Romanticized in the newspapers as ‘England’s Rose’, Victoria needed a tutor who could help develop a public persona, gently build her confidence and launch her on the vast and terrifying stage of British history. Rose she may have looked, with that pink complexion, those round cheeks and blue eyes; but Melbourne understood very quickly that she also came with her fair complement of thorns. In the 4-foot-11 doll, he already saw the formidable woman – impetuous and headstrong. So he never made the mistake of talking down to Victoria, or of treating her as a child in need of basic schooling. Instead, he spoke to her as someone sophisticated enough to appreciate his shrewd political information and his droll, elliptical humour; even his waggish take on English history. (Henry VIII? ‘Those women bothered him so.’) Victoria’s journal entries describing their meetings are full of complicit laughter.
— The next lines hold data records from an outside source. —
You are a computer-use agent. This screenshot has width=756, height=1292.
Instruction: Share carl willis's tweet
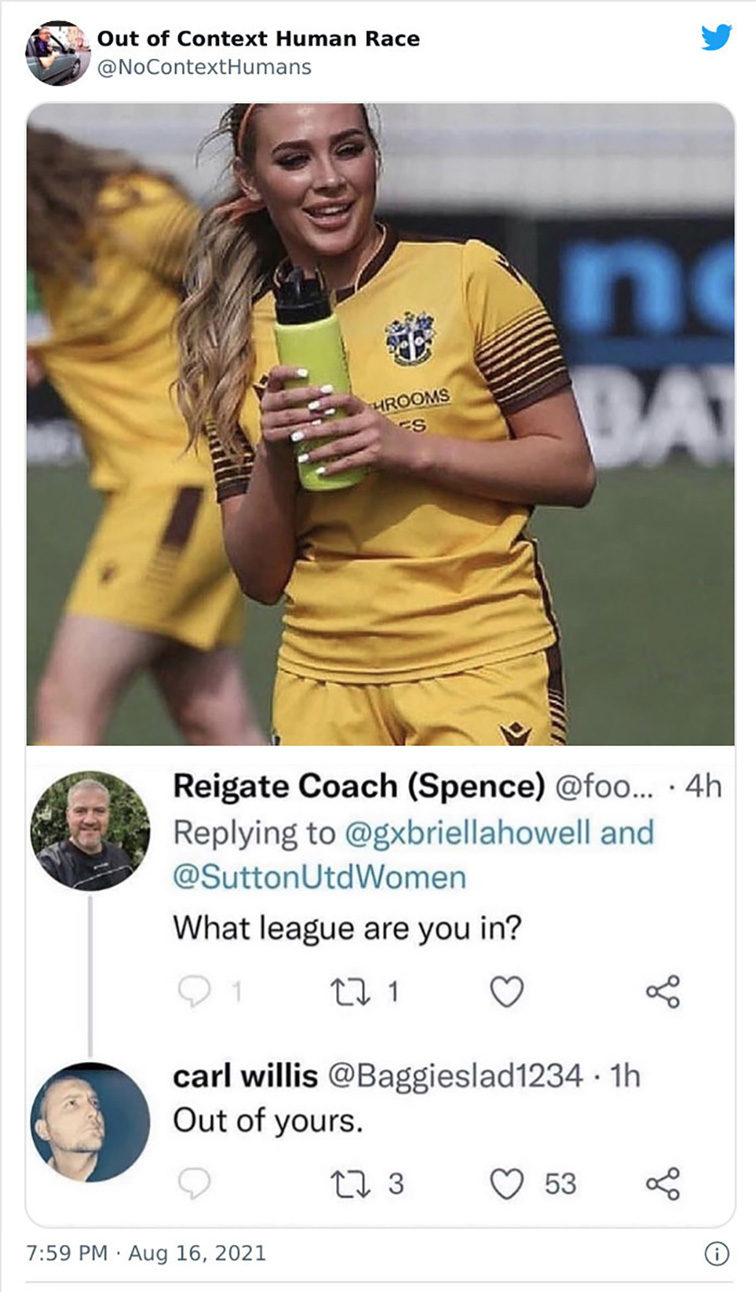[x=662, y=1183]

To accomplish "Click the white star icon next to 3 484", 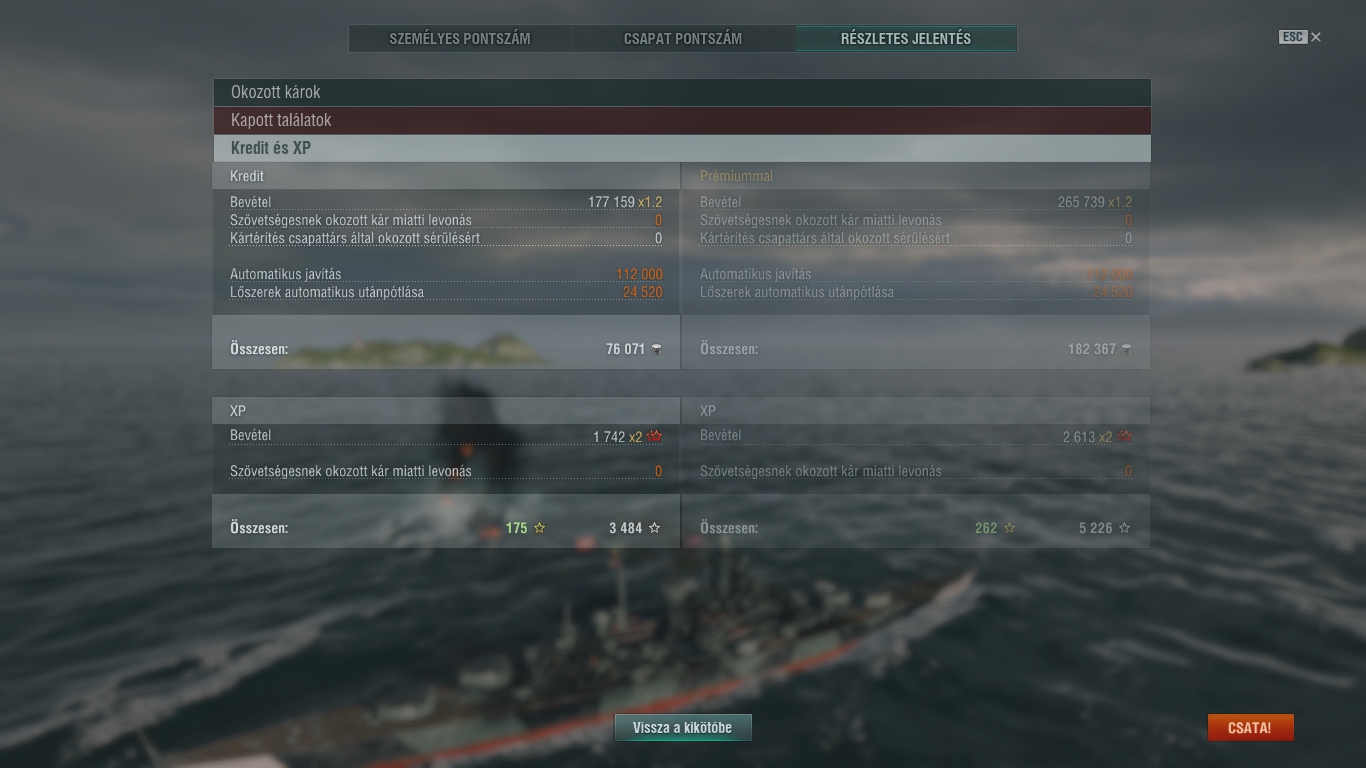I will [x=655, y=528].
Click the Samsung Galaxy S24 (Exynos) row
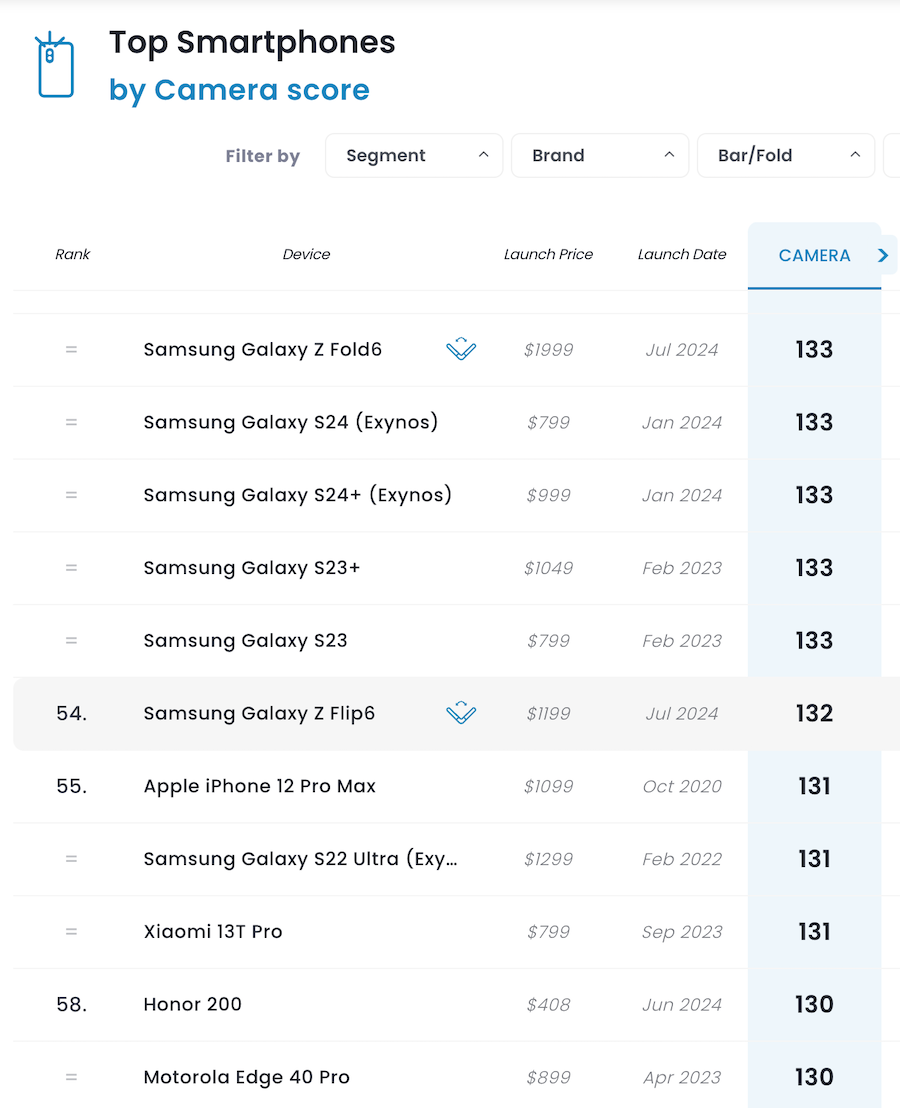This screenshot has width=900, height=1108. coord(291,423)
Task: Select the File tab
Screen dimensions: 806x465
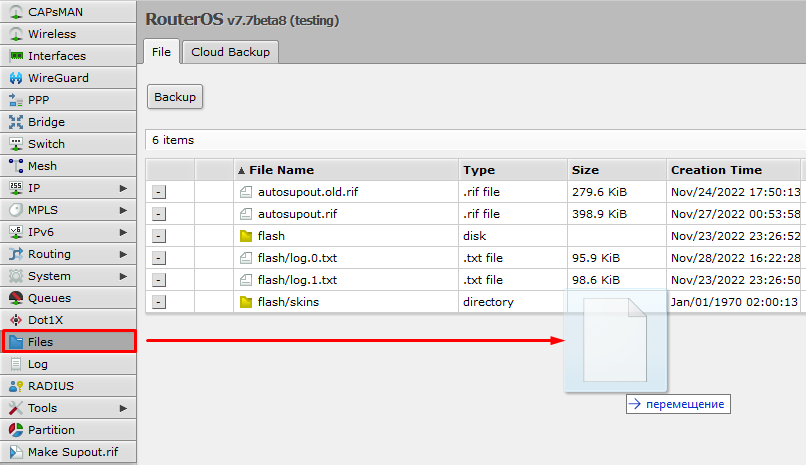Action: tap(161, 52)
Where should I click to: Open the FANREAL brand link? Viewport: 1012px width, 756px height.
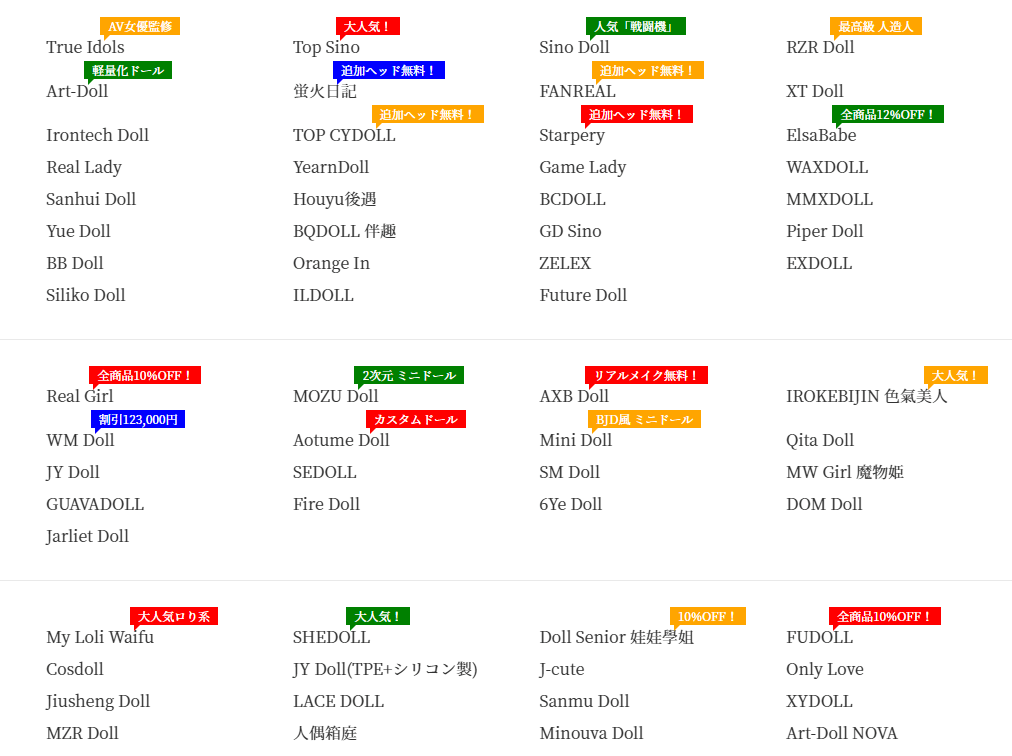[x=577, y=91]
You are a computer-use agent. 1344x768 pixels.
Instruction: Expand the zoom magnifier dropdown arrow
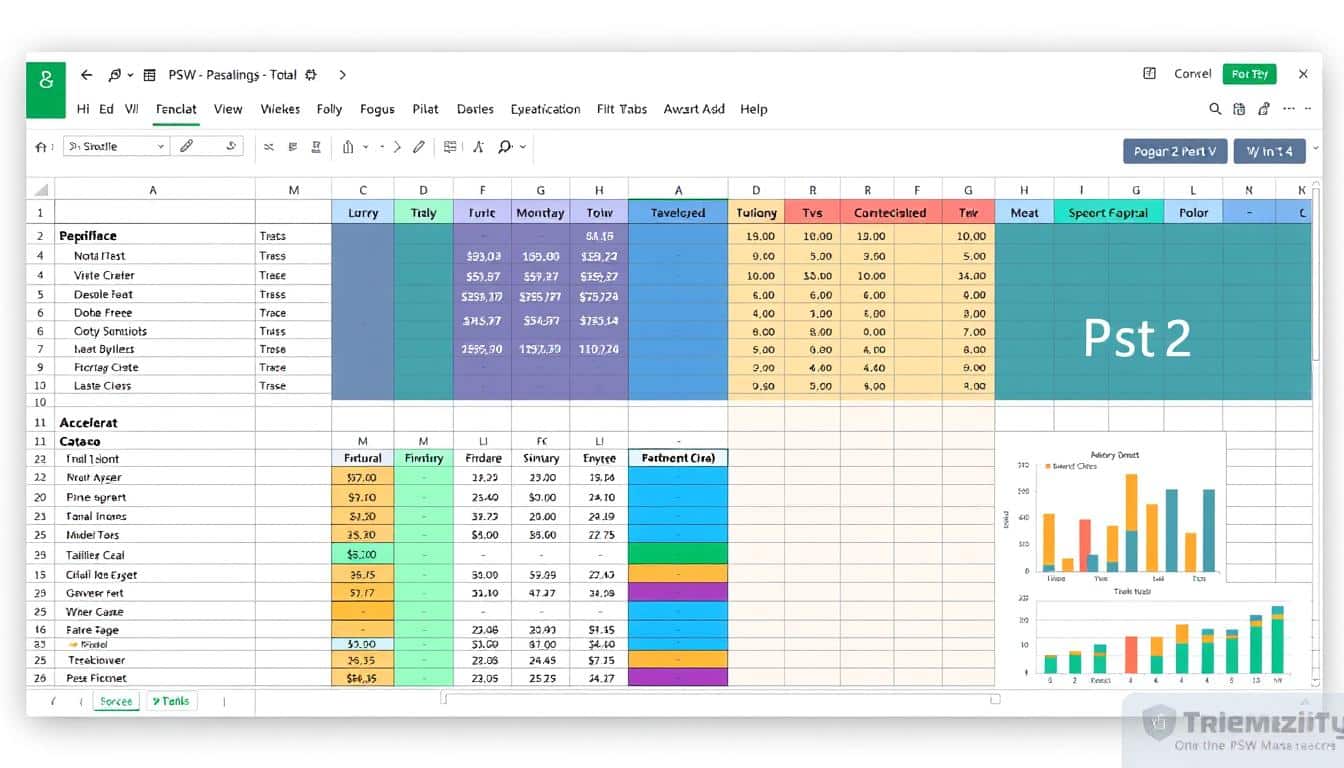(522, 147)
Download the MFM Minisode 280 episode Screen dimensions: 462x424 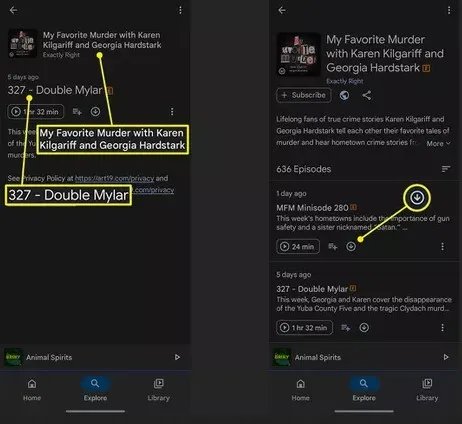click(x=351, y=246)
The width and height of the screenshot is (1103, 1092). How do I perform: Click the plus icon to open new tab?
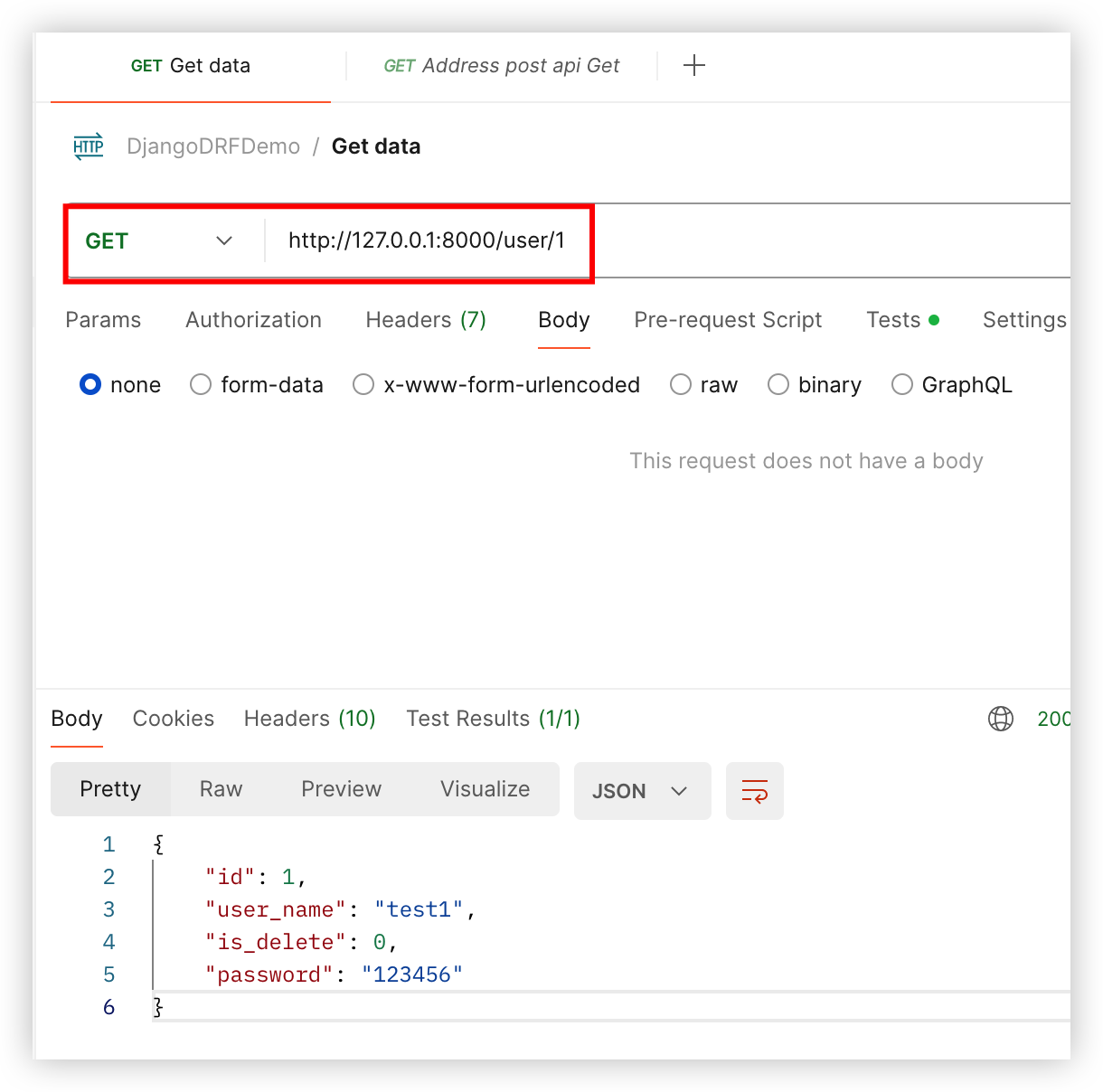(x=693, y=66)
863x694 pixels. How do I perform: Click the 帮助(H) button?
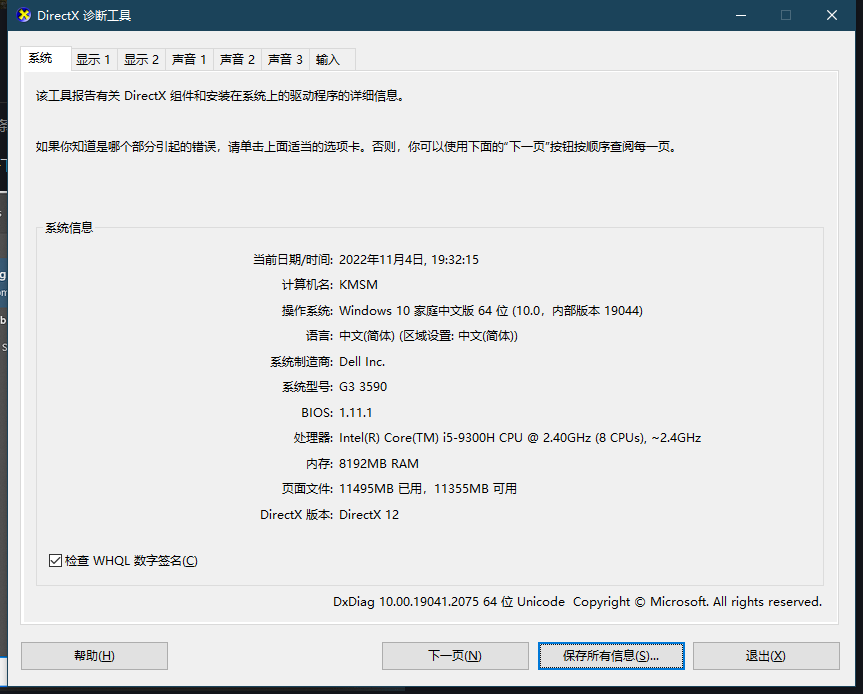pyautogui.click(x=93, y=656)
Those meetings were a constant feature of the young queen’s life. Reporting on politics – the state of the economy and international affairs;
playing
chess with Victoria; accompanying her riding; dining with her (seated always on her left); poring together over the royal collection of prints and drawings – Melbourne spent on average four or five hours with her each day. She watched the faded peacock preen himself and strut, in a tottery sort of way, for her benefit; lean over at dinner to impart a sly titbit of intelligence; or just tuck in (‘He has eaten three chops and a grouse – for breakfast!’). And she carefully noted down his pearls of wisdom even when they scarcely amounted to dazzling insight (‘People who talk much of railways and bridges are generally Liberals’). Their intimacy was not without costs – the occasional jeering shout of ‘Lady Melbourne’ came the queen’s way at Ascot. But such costs were more than compensated for by the benefits. Victoria now had a pseudo-father who was not always disappearing back to Belgium and, with Melbourne’s encouragement, she decisively liberated herself from the tentacles of the unfortunate duchess and Conroy. Two months after her accession, in September 1837, the queen inspected her guardsmen and lancers in Windsor Great Park and carried the event off with extraordinary dash and confidence. Her account is strikingly reminiscent of that ‘great’ queen but ‘bad woman’ Elizabeth I. ‘I cantered up to the Lines with all the gentlemen and rode along them. Leopold [the horse, not the king] behaved most beautifully, so quietly, the Bands really playing in his face. I then cantered back to my first position and there remained while the Troops marched by in slow and quick time. … The whole went off beautifully and I felt for the first time like a man, as if I could fight myself at the head of troops.’